Otro dato referencial que llegado a este punto nos viene al pelo. ¿No cree también conveniente, descreído señor Dragó, mencionar una tras otra todas las interpretaciones, tachadas de herejías por la Iglesia romana, a que dio pie el cristianismo y que se enfrentaron a la postura fideísta, historicista y literal que desde el inicio se proclamó a sí misma como una, grande y universal —por poco, pura convergencia franquista?
Sin mencionar el gnosticismo, la casi segura versión original de los cultos mistéricos judíos protagonizados por el dios-hombre Jesús, arrianismo, maniqueísmo, pelagianismo, nestorianismo y donatismo son otras de las principales expresiones derivadas del compendio de las enseñanzas jesuíticas. Bien es cierto que las diferencias entre unas y otras aportan amplia temática para entablar auténticas discusiones bizantinas sobre asuntos de poca enjundia relativos a la esencia y encarnación del Cristo. Otros distingos, no obstante, provienen de la adaptación más o menos polémica de ritos y expresiones paganas a la concepción del Jesús-Dioniso del ámbito hebreo.
Pero para la Iglesia no han existido nunca opositores grandes o pequeños, sino simples contrincantes a los que había que neutralizar por completo. «Machaca y vencerás», debería aparecer como lema sobre el respaldo del trono de san Pedro.
La campaña de descrédito ya mencionada por usted, señor Dragó, y por tantos otros investigadores antiguos y contemporáneos, contra los gnósticos culminó en uno de los intentos más notables de borrar de la faz de la tierra una opinión adversa.
Pero como los caminos de Dios en ocasiones parecen tan reales como infinitos, el descubrimiento en 1945 de nada menos que 52 de sus textos en Nag Hammadi, en el Alto Egipto —siempre la tierra de Osiris; ¡dulce venganza!—, dio al traste con la desprestigiada visión que en términos generales se tenía sobre el gnosticismo. Me imagino a los heresiólogos oficiales de aquel momento sufriendo un colapso en masa.
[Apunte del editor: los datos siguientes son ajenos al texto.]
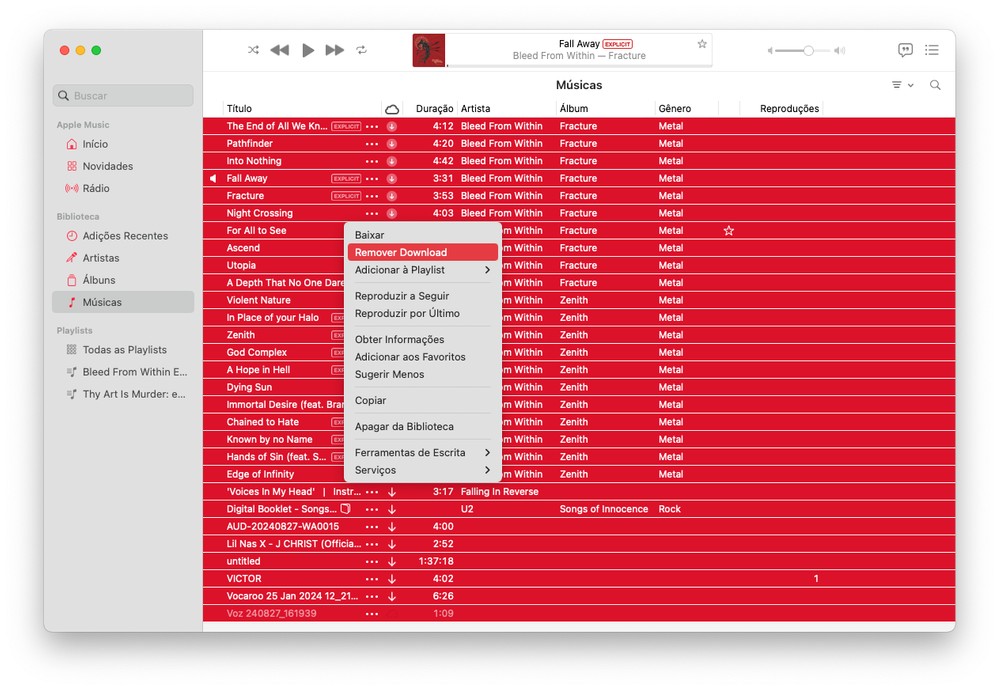The width and height of the screenshot is (1000, 691).
Task: Expand the Ferramentas de Escrita submenu
Action: 487,453
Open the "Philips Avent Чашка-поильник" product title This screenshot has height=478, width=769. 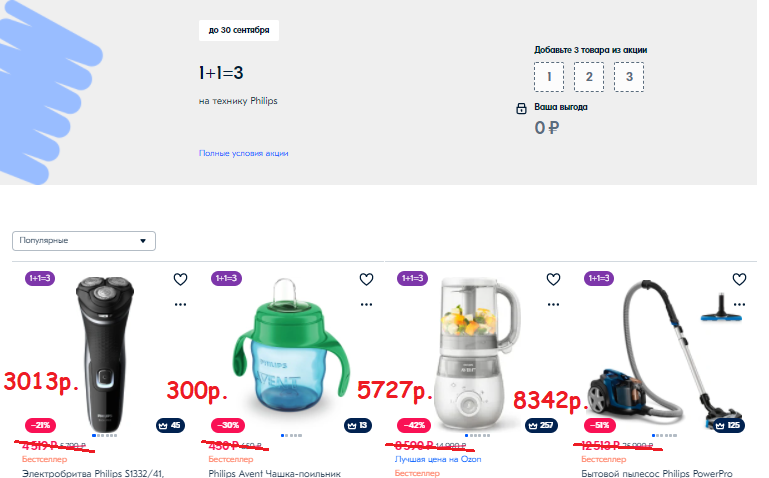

Cierto es que con bastante antelación ya habían salido a la luz escritos similares, libros y códices de incalculable valor, entre los que se incluía la valiosísima Pistis Sophia, que aportaban una semblanza de los seguidores del conocimiento divino extraordinariamente distinta a la de los imitadores diabólicos que habían dibujado Tertuliano y Justino Mártir, entre otros, en los albores del poder eclesiástico.
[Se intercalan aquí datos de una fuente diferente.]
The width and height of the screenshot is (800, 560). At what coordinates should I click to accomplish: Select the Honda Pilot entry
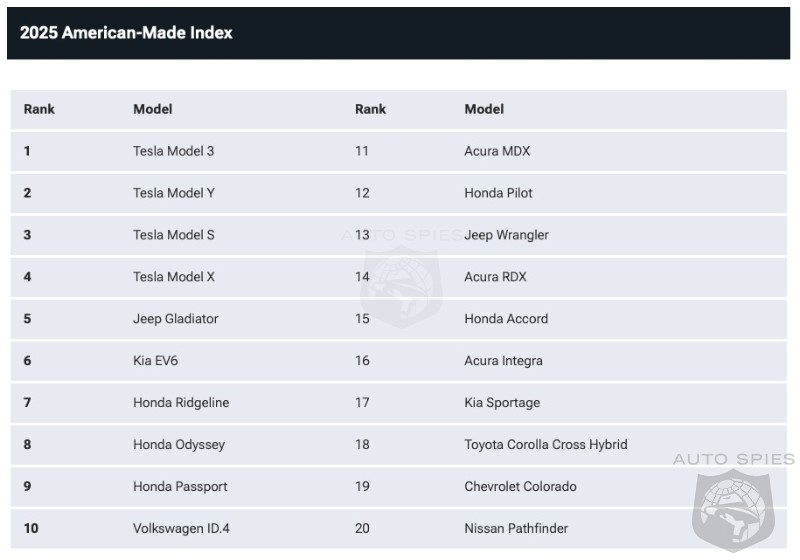click(498, 193)
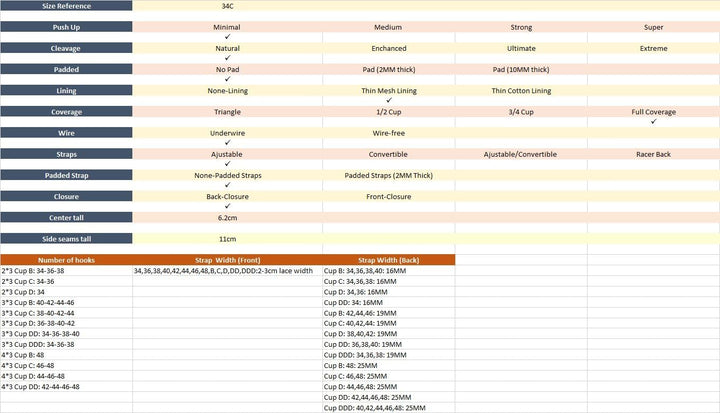Select the Number of hooks column header

(67, 260)
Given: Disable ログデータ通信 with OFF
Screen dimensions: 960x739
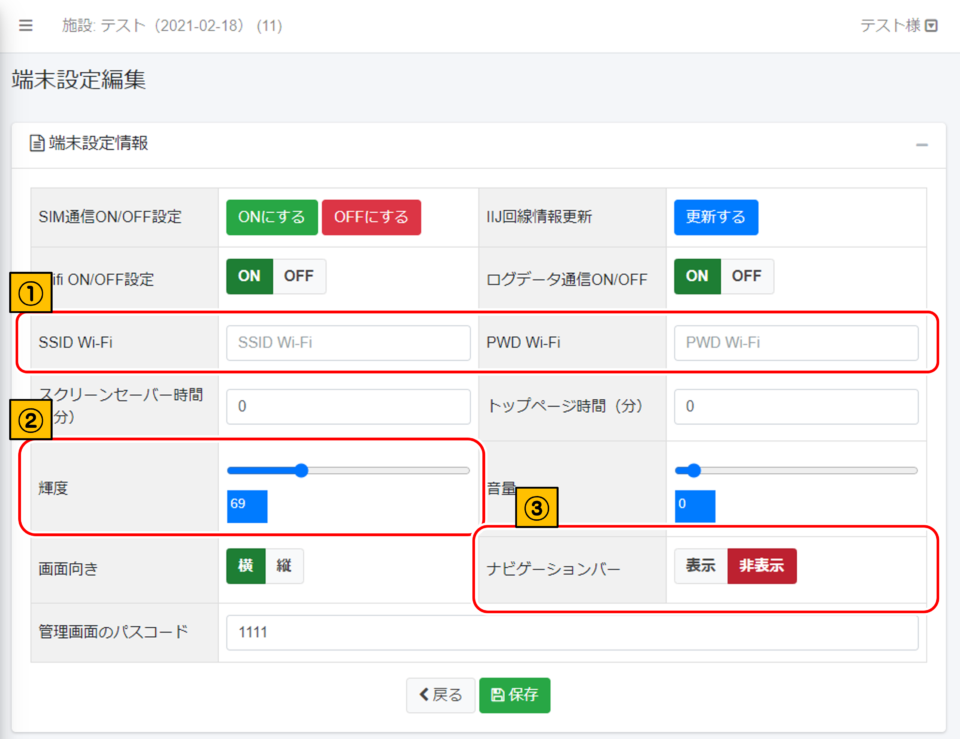Looking at the screenshot, I should coord(746,276).
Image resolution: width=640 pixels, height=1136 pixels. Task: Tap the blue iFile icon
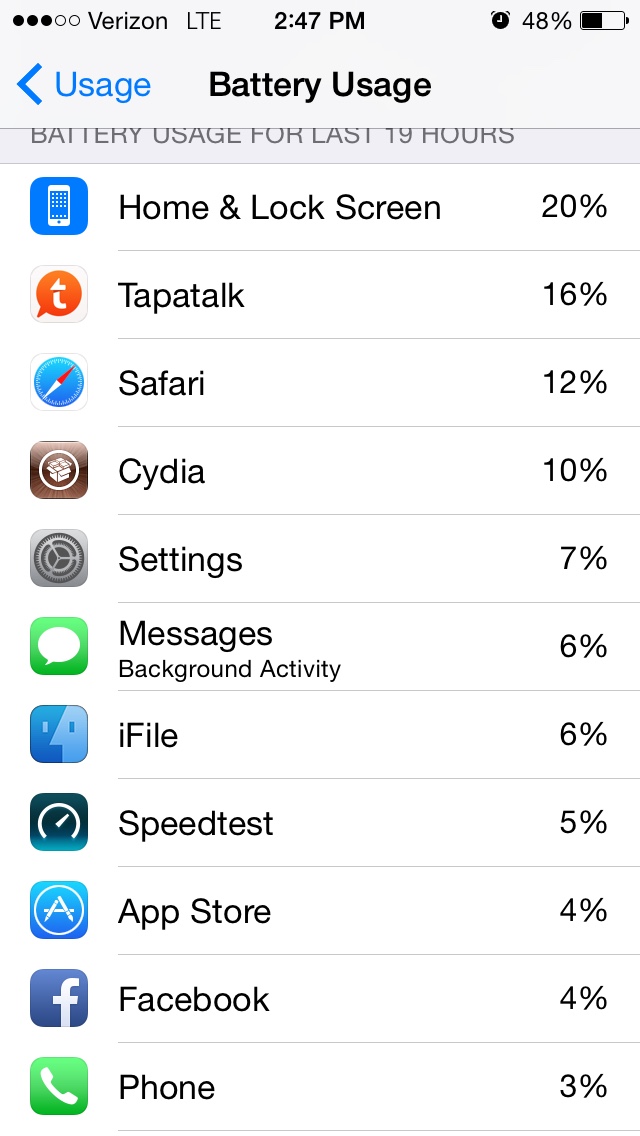click(x=59, y=734)
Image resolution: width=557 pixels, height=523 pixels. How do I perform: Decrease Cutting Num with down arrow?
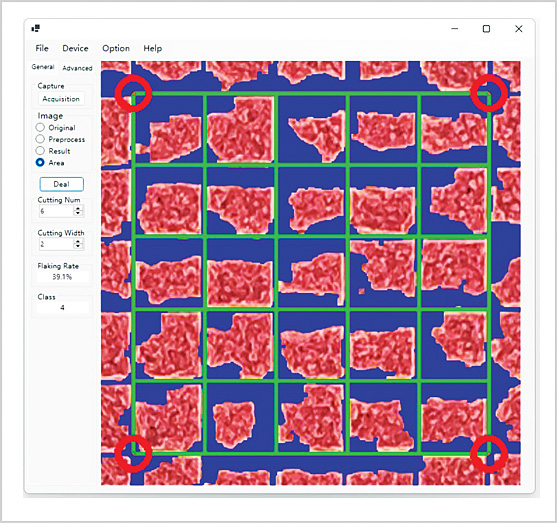(78, 214)
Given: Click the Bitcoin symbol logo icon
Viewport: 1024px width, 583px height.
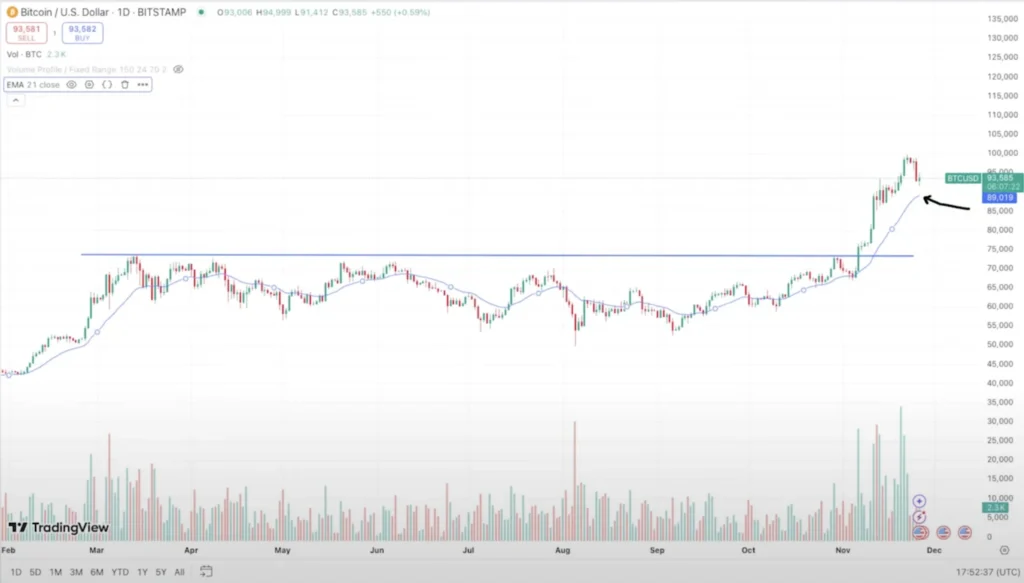Looking at the screenshot, I should [x=12, y=12].
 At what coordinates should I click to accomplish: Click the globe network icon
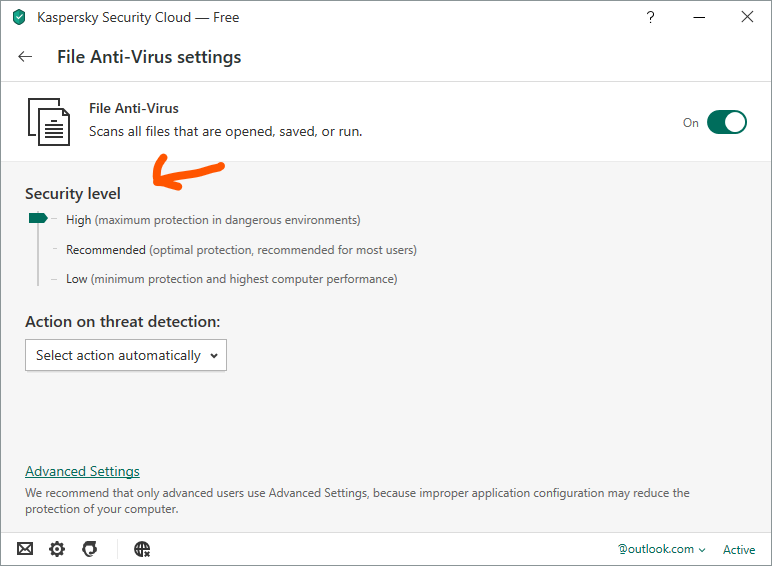[x=142, y=549]
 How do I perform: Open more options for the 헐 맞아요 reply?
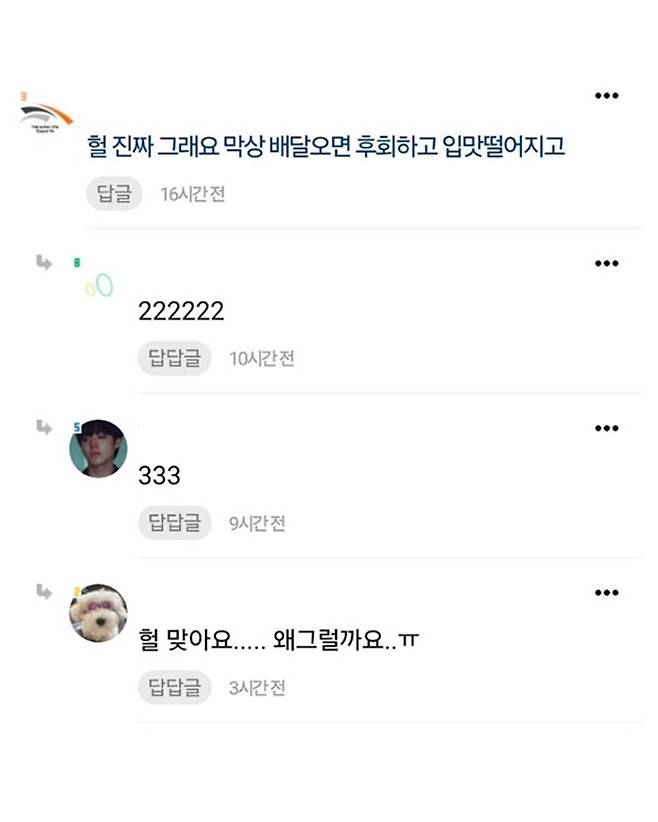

Con todo, la aparición de tales textos no ha sido sino uno de tantos bocados amargos que los papas del siglo xx y sus consejeros han tenido que masticar con desgana y contra reloj para regurgitar un antídoto compensatorio que los librase de su mal sabor.
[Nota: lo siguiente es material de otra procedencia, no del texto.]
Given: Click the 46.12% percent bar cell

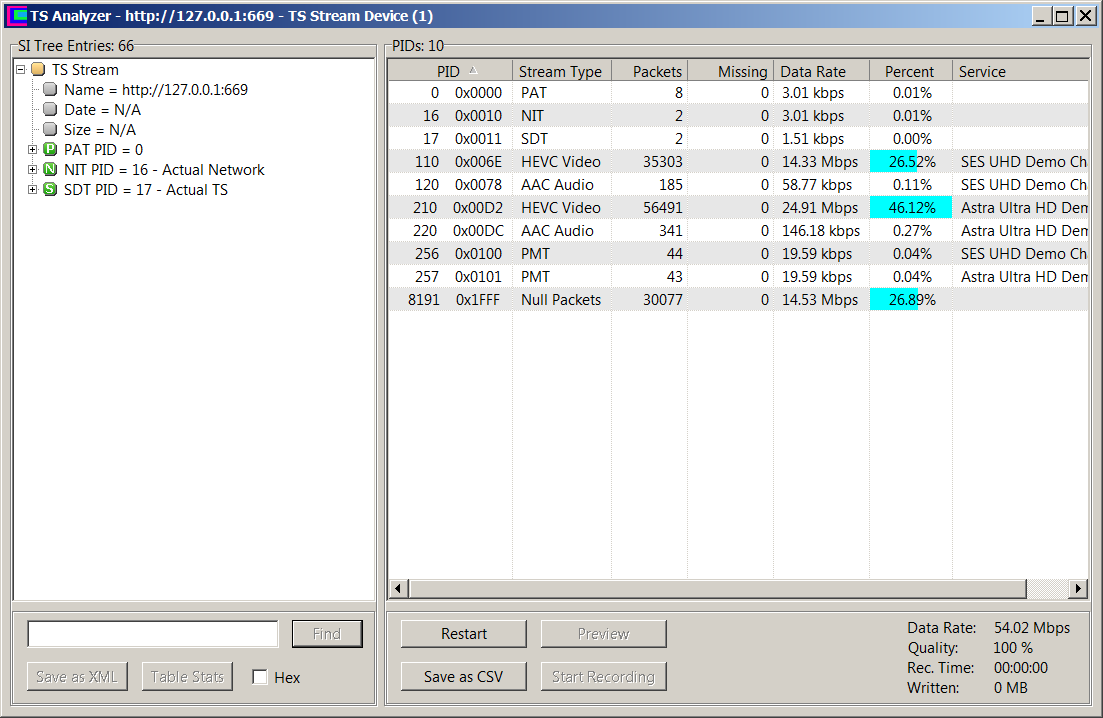Looking at the screenshot, I should point(909,208).
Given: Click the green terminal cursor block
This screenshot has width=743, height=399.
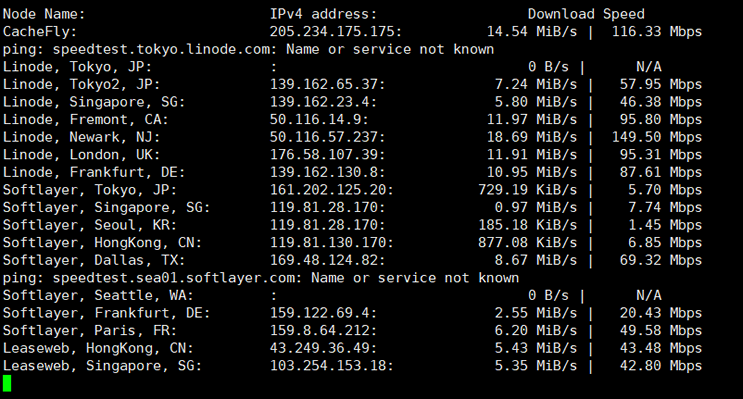Looking at the screenshot, I should coord(7,383).
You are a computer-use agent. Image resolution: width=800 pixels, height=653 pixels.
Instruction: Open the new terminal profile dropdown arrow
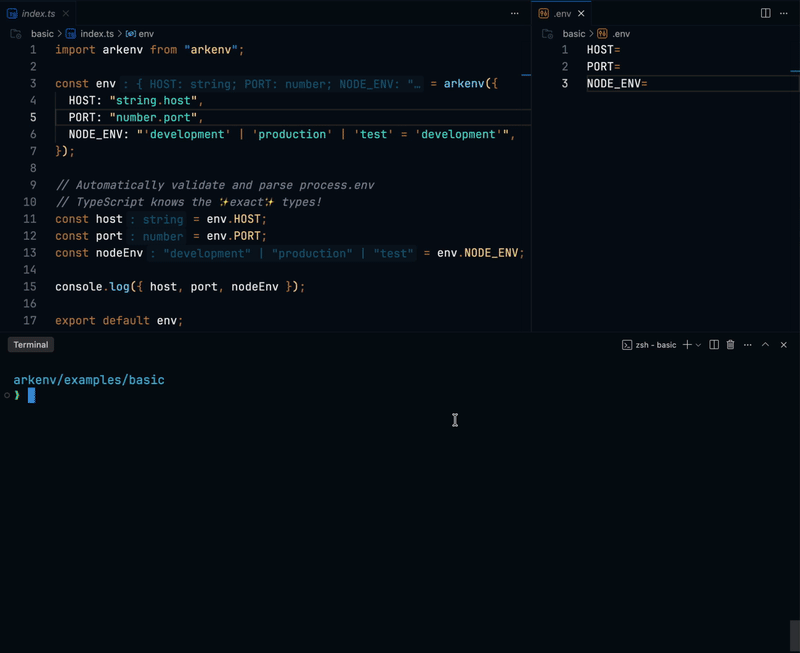point(698,345)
Recuerdo, señor Dragó, que cuando era un niño, hace apenas treinta años, en los libros de ciencias sociales siempre se mencionaba a Dios como creador del universo. A medida que pasaban los cursos, sólo yo parecía darme cuenta entre todos mis compañeros de que en los renovados libros de texto las habilidades del altísimo —con a minusculísima— menguaban por momentos. Llegué a leer, incluso, que su capacidad se había rebajado hasta insuflar la vida, tan sólo, en las diminutas algas azules que en el caldo primordial oceánico dieron el pistoletazo de salida para la carrera de los seres vivos sobre la tierra.